La decisión del sabio, justo, oportuno y moderno tribunal de Los Angeles, que ordenó que la despampanante actriz Hale Berry pague de su peculio 16 mil dólares mensuales por el mantenimiento de su hija, fue un hecho normal en el mundo jurisprudente. El afortunado padre Gabriel Aubrery iba, con custodios al lado, y hasta escoltado por amigos gorreros, a cobrar mensualmente esa bonita y tonificante suma de dinero y la fiesta marchaba en paz. Donde no había calma ni en el día y en la noche era en una ciudad lejana donde los juicios por alimentos, por manutención de hijos e hijas, inundaban las oficinas judiciales.

El abundante gremio de padres enjuiciados, nombre benigno en realidad, tomó al tribunal angélico como modelo para meter bulla. Los cronistas de esa época han dejado testimonios sesudos de lo que podían hacer ciertos antepasados para enredar las cosas y tratar de evadir sus responsabilidades. Así querían cobrar por haber dado su semilla para engendrar nuevos seres. Anhelaban, también, recibir una jugosa indemnización por haber aceptado conceder, generosamente, sus ilustres apellidos para que los nuevos seres no anden desconcertados por la vida. Además, querían cobrar un plus por perder tiempo en juicios que no venían al caso, pues según unos probos jueces de los Estados Unidos las mujeres, que ellos llamaban bebes, tenían que encargarse de la crianza de los hijos.

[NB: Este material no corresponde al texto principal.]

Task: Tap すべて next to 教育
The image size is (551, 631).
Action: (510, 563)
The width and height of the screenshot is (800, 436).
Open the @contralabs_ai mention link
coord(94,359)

El increíble episodio, luego de pasar por la Corte Suprema del Perú, la Corte de Costa Rica y otras instancias, arribó al tribunal de La Haya. Después de meses los sabios y justos jueces dieron su inapelable veredicto. En la lectura del documento, que duró 30 horas, se apeló a sentencias en latín, a complicados dogmas jurisprudentes, a refranes populares, a cifras y números redondos, para declarar que no había lugar para admitir la demanda de los padres enjuiciados.